Na hora da verdade, o transe consumista arranca o pior de todos os portadores do passaporte azul marinho. Entre uma arara e outra, a luta pela última camiseta “P” se torna mais violenta do que a repartição do bolo de São Paulo.
- Larga você sua... piranha de Governador Valadares!
- Credo, mãe, já larguei... precisa disso?
Preparadas para a invasão bárbara dos trópicos, as lojas contratam funcionários brasileiros e hispânicos. E pensar que aquele investimento de 18 meses no CCAA poderia ser gasto na Victoria Secrets...
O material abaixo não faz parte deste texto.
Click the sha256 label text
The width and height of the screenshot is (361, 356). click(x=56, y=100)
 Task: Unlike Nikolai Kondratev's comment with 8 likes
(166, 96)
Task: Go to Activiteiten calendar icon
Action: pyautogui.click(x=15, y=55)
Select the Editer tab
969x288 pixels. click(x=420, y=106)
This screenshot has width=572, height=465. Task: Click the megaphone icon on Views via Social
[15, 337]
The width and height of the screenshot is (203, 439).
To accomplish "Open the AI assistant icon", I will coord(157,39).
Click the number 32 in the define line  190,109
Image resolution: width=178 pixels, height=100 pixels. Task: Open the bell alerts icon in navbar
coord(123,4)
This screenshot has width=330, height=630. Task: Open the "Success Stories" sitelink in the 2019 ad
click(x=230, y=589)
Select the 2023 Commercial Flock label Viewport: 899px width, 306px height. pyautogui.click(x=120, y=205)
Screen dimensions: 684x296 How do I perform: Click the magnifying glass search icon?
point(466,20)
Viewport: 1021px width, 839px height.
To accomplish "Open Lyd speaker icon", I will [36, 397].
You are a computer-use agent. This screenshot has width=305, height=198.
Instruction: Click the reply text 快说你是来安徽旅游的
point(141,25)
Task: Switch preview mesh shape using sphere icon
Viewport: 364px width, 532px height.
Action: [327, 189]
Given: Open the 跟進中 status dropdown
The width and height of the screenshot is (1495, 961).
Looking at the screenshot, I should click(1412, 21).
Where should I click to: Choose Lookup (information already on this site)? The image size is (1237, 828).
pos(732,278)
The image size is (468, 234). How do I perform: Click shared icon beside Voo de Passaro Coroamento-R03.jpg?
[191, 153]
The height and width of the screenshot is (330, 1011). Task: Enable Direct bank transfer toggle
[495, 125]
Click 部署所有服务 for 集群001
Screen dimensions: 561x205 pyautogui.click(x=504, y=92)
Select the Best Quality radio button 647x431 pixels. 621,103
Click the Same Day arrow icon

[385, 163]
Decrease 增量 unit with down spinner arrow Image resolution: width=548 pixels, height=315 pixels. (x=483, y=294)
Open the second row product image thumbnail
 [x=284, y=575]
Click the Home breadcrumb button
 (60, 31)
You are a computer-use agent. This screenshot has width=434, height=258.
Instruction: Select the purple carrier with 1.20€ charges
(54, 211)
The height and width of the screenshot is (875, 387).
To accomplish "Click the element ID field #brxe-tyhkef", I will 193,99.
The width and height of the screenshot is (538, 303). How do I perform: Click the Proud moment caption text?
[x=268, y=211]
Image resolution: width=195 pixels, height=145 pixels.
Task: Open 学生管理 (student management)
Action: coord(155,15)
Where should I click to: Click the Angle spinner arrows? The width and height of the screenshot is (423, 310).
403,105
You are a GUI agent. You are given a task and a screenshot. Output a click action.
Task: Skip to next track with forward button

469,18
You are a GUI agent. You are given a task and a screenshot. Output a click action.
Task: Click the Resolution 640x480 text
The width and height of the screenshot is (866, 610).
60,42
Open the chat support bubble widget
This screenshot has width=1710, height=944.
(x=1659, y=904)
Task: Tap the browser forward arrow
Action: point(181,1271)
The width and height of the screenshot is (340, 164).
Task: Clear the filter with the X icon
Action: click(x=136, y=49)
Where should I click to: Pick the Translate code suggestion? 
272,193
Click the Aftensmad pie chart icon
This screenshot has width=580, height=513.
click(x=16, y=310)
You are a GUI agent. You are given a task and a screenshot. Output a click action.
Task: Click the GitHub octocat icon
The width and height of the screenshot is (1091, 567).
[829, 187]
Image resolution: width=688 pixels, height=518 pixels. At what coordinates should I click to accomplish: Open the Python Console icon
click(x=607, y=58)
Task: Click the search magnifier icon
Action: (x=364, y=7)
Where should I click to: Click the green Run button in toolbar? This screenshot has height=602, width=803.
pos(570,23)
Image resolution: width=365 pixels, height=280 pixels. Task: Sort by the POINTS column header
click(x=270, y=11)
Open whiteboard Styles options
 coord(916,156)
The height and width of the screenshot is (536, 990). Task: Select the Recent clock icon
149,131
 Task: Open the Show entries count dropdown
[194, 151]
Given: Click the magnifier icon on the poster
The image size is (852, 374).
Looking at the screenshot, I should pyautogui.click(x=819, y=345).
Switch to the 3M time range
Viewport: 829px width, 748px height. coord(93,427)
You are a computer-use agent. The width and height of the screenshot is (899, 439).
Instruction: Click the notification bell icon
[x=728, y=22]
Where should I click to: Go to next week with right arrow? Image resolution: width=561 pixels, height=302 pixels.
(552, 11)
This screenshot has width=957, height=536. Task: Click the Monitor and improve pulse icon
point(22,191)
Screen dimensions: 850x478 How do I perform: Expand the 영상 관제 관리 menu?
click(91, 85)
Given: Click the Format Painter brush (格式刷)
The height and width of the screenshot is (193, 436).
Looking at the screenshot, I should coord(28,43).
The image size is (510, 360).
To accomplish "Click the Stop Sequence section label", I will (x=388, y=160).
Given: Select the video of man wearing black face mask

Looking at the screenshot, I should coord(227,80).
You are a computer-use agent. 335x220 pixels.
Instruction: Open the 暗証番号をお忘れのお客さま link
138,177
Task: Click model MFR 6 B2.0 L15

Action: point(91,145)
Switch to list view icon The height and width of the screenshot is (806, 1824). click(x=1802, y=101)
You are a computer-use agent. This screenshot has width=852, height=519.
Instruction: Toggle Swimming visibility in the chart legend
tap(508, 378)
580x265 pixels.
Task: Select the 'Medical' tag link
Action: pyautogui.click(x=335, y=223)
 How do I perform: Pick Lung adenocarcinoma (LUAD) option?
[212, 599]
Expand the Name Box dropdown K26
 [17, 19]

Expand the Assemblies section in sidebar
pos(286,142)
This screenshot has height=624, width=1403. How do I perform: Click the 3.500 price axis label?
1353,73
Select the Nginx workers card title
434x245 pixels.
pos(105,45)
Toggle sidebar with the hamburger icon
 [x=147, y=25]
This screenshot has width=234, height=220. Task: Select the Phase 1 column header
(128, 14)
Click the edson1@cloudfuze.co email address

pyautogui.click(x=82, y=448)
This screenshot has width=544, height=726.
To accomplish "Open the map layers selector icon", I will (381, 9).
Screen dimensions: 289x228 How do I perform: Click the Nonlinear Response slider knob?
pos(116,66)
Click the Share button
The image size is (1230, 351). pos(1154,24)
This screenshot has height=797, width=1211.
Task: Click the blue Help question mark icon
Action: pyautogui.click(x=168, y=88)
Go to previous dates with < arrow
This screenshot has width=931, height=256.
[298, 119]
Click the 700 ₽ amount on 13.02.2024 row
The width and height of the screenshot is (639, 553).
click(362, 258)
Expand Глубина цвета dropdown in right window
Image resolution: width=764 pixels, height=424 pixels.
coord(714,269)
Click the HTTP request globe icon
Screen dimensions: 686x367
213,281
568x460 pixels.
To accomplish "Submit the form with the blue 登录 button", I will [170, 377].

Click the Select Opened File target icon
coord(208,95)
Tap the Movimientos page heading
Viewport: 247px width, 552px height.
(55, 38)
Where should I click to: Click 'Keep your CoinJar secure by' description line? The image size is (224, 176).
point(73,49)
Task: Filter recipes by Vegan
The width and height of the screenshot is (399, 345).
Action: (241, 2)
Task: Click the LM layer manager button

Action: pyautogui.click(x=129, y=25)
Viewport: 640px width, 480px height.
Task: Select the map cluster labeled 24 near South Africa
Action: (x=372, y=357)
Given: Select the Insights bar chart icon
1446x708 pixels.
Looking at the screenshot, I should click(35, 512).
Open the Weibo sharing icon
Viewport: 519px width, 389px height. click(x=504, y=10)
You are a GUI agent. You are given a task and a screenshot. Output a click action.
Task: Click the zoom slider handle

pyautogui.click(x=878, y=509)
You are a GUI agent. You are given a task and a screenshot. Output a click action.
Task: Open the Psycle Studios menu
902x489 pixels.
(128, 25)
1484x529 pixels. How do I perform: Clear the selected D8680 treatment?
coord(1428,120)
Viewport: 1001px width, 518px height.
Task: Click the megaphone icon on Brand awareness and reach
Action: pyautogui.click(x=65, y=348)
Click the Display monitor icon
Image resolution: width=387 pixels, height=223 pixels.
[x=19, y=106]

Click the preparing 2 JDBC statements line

- Please? “Puer favor”? How much? Quanto “cuesta”? El “priesso”?
- Tá na etiqueta, ô, anta consumista.
As compras começam racionalmente pelos tênis de corrida, perfumes e óculos de sol, mas rapidamente descamba para capachos da Tommy, tacos de golfe, armadilha para urso e por aí vai.
- Que que é isso, Nelsinho?
- Um bebê conforto. Lindinho, não é?
- É, mas você só tem 12 anos. Não acha que vai demorar um pouquinho para ser pai?
- Pergunta pra sua filha, aquela piranha de Governador Valadares.
Na hora de voltar pra casa, um pequeno probleminha: lidar com a mala. Para fechar, a família volta a se unir. O mais pesado senta em cima, outro fecha o zíper e um terceiro põe o cadeado.
Problema mesmo vem na hora de despachar.
- Lamento, senhora, mas são apenas duas malas de 32 quilos por passageiro.
- Faz vista grossa. Olha aqui, eu te dou um hidratante e...
- Lamento mesmo, mas além da quantia, essa mala excedeu em quinze quilos o limite.
(Olhando para o marido)
- E agora, amor?
- Tira as encomendas. A Soraya que se dane!